REQUIREMENT: No picture belongs in the answer, which must hold exactly the lines from the one with "This screenshot has width=800, height=1268." through the final line below.

[Dataset records]
══════════════════════════════
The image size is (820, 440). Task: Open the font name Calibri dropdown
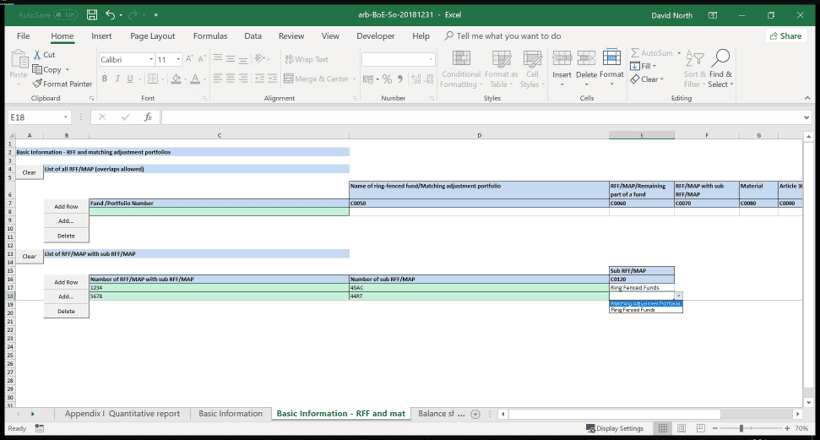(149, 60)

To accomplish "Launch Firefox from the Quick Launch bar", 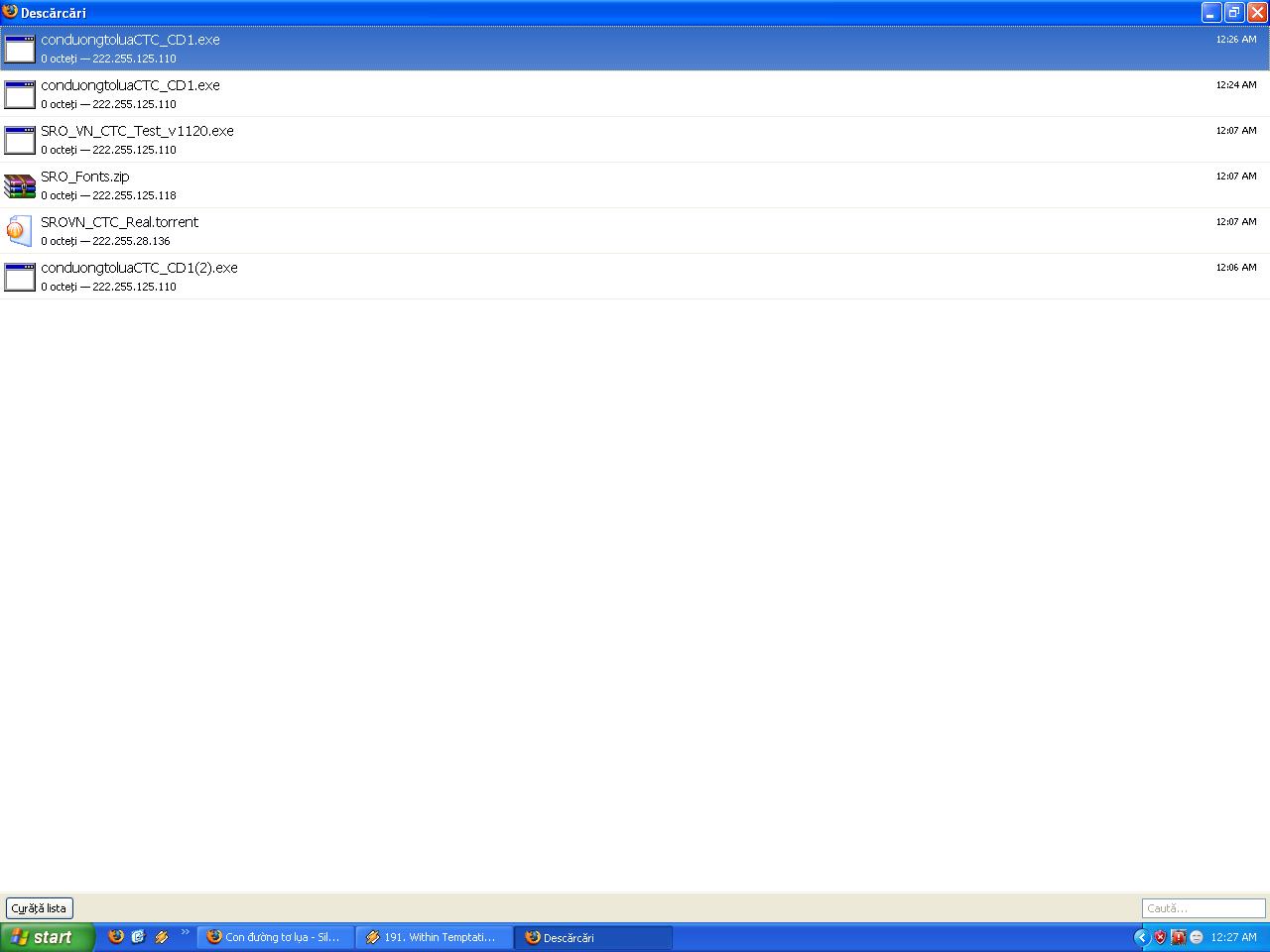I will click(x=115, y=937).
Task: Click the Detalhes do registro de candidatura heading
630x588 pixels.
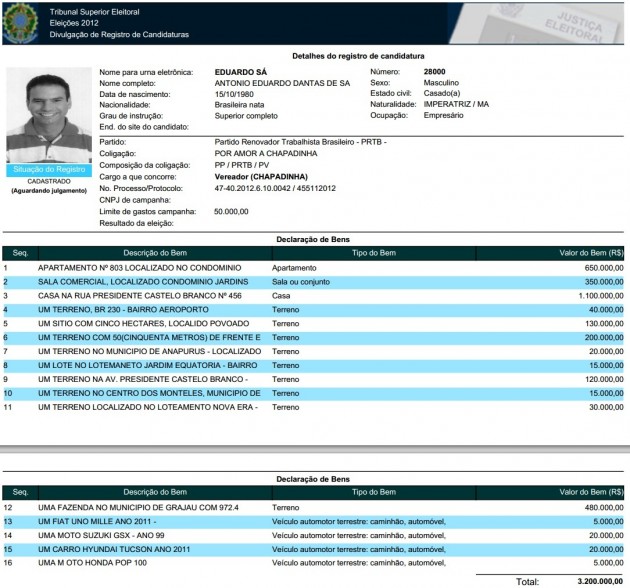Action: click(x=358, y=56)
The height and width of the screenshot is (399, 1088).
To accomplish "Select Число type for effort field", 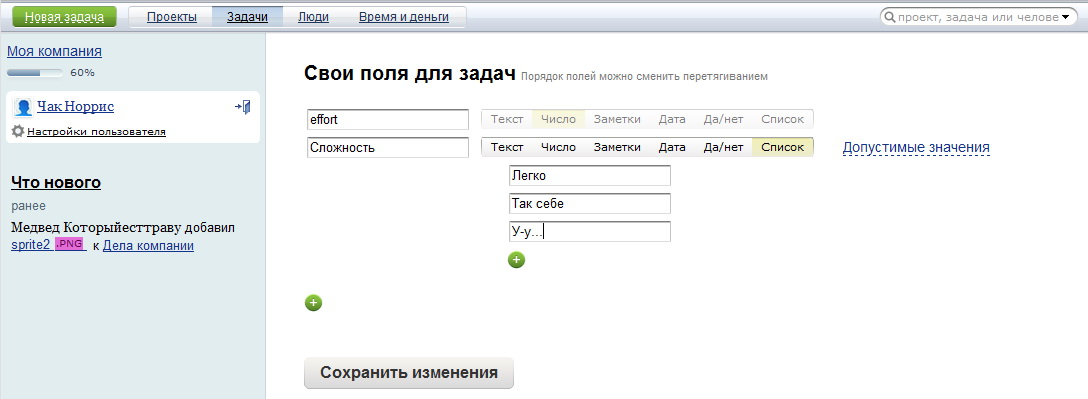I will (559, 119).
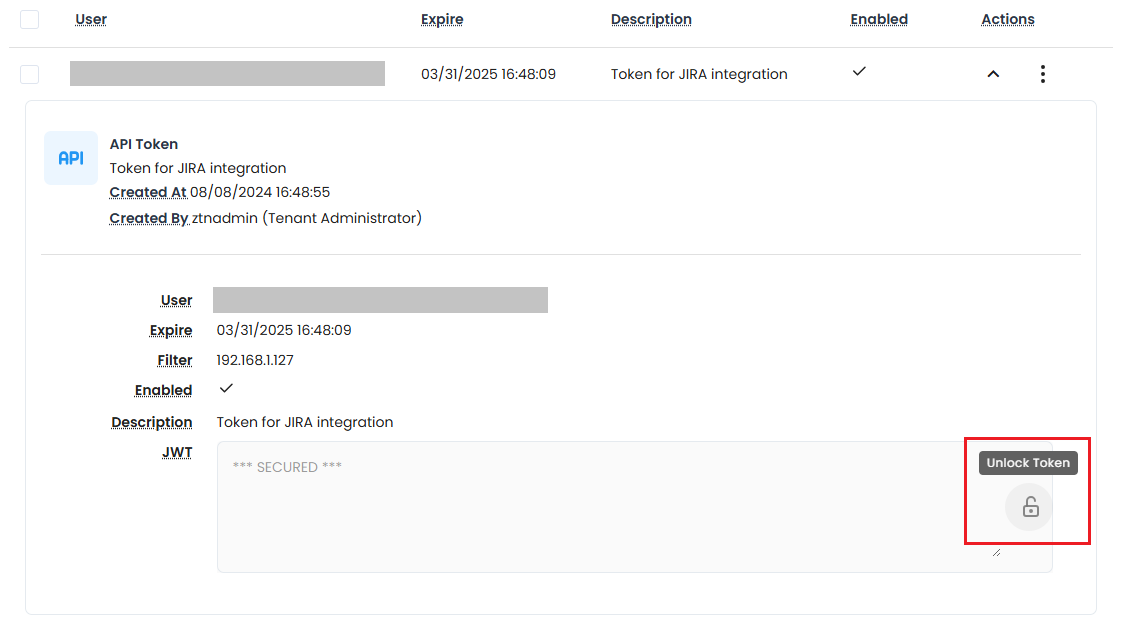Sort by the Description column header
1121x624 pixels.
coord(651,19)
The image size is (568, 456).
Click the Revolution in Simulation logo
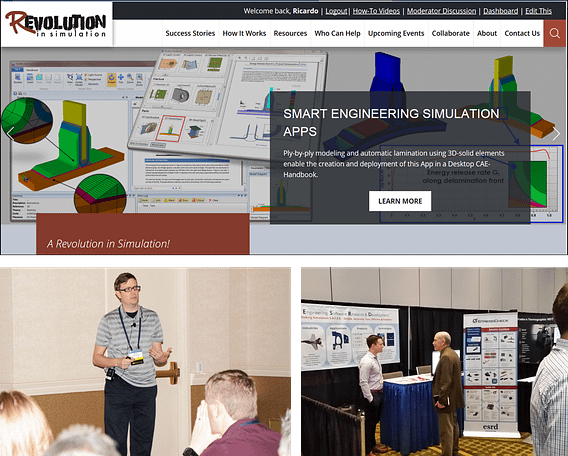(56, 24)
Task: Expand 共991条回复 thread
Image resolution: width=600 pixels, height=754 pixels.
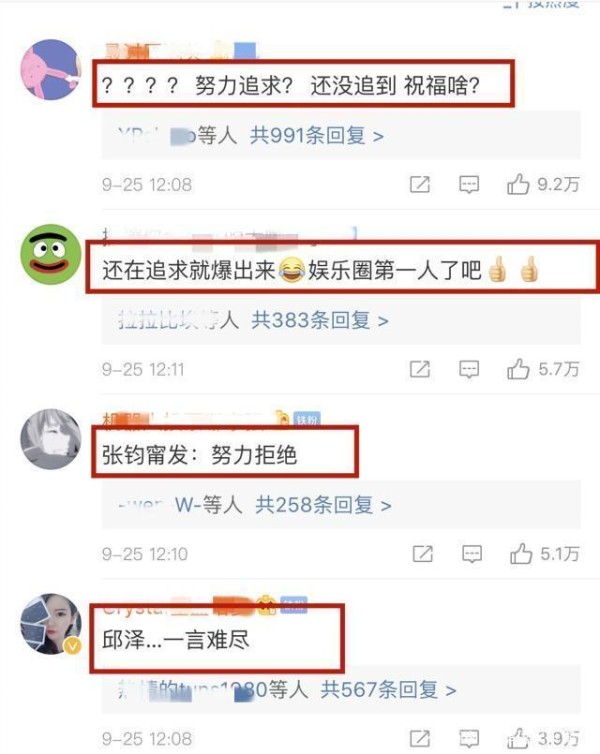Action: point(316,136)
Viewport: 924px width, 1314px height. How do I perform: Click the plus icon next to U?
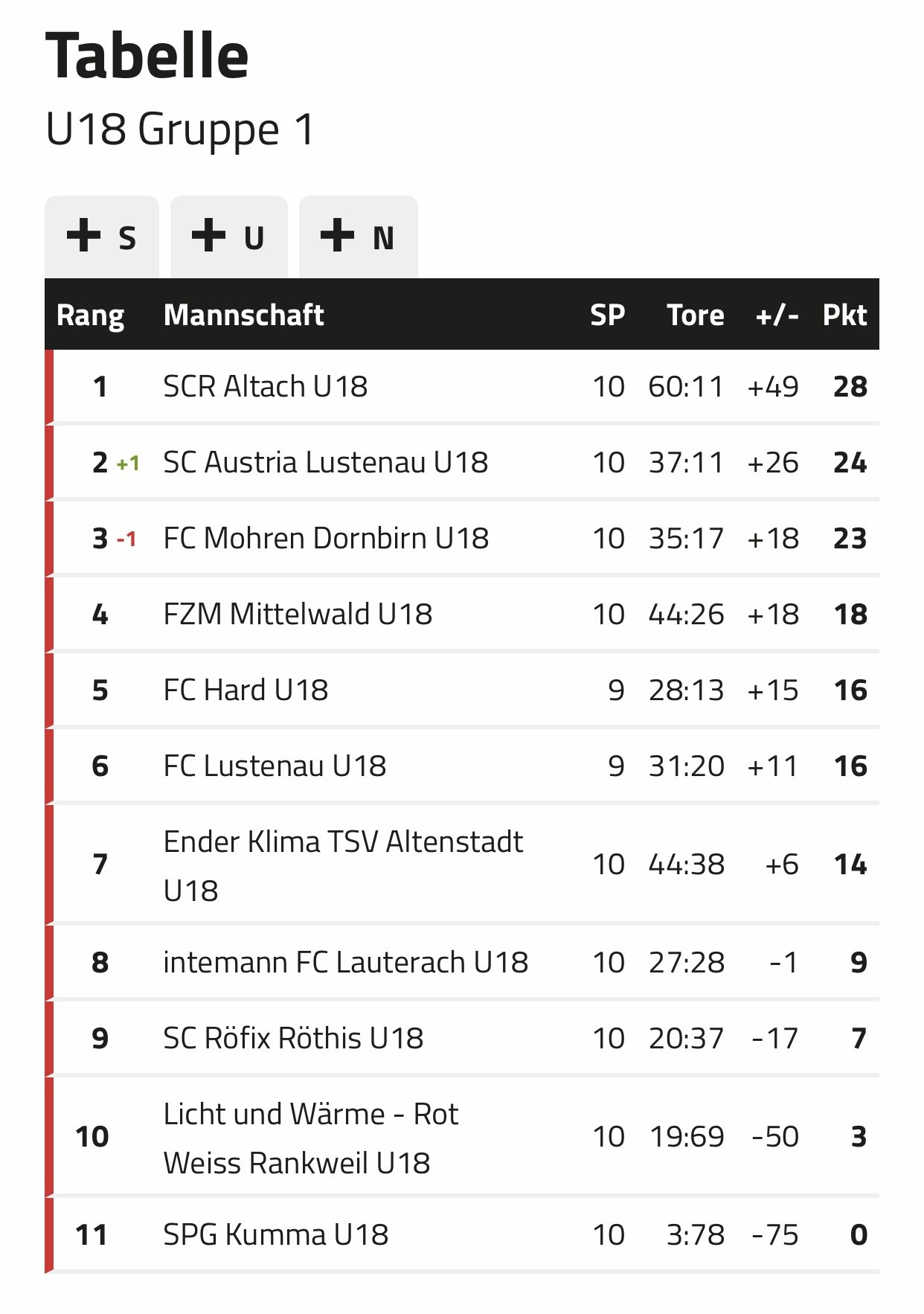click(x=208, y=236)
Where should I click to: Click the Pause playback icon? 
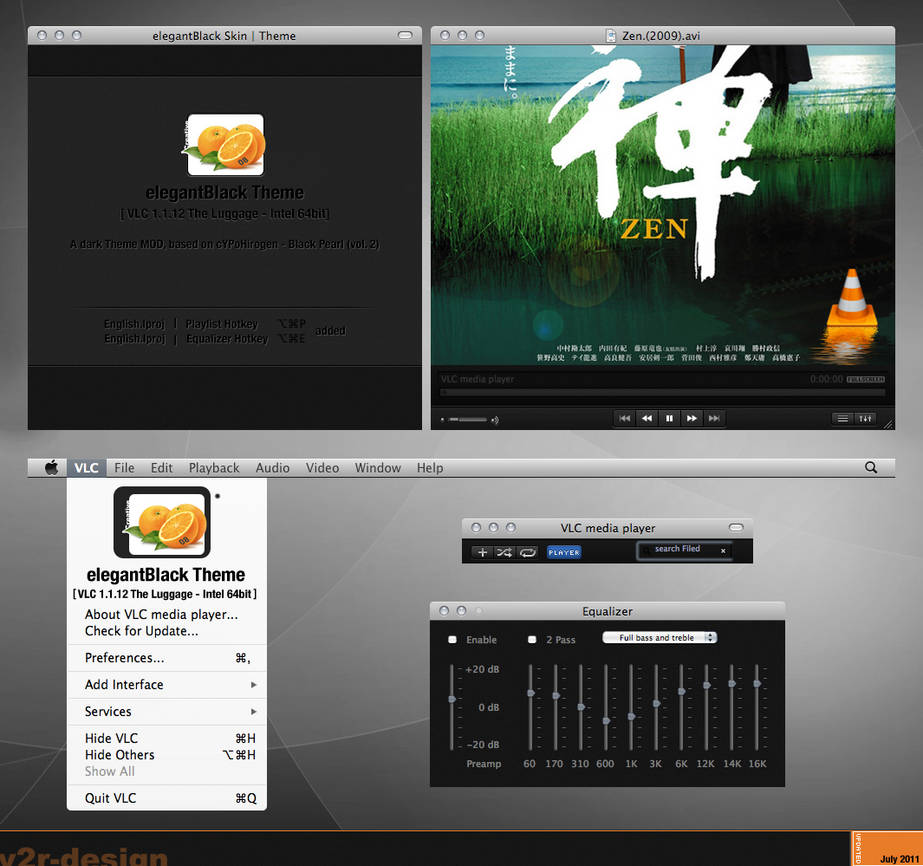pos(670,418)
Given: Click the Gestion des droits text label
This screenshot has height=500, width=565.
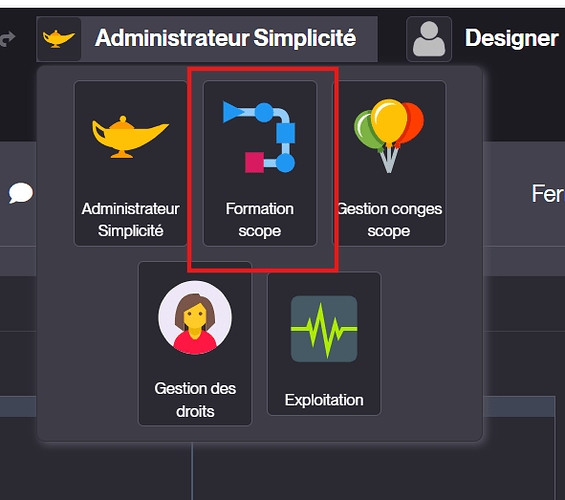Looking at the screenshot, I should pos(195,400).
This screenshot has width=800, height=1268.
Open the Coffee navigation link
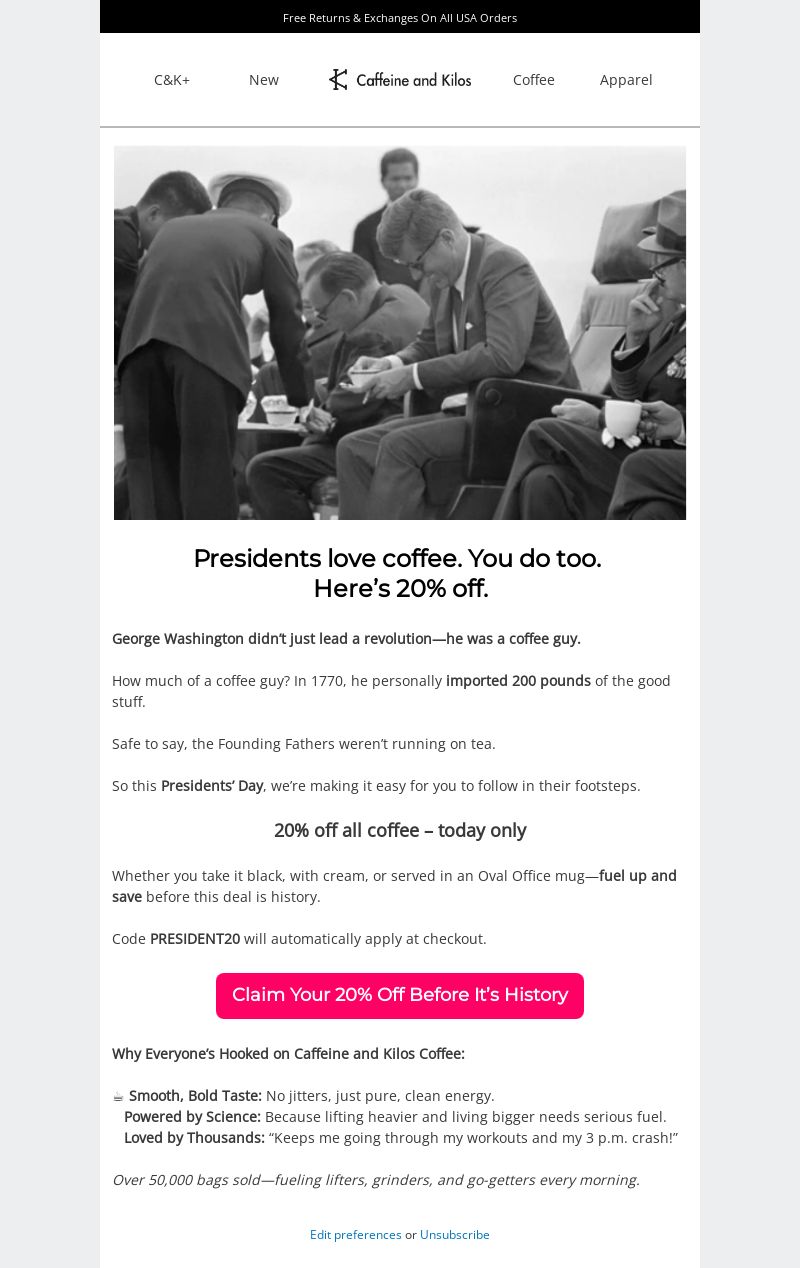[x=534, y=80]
══════════════════════════════
EXERCISE RESPONSE:
This screenshot has width=800, height=1268.
Open the Coffee navigation link
[x=534, y=80]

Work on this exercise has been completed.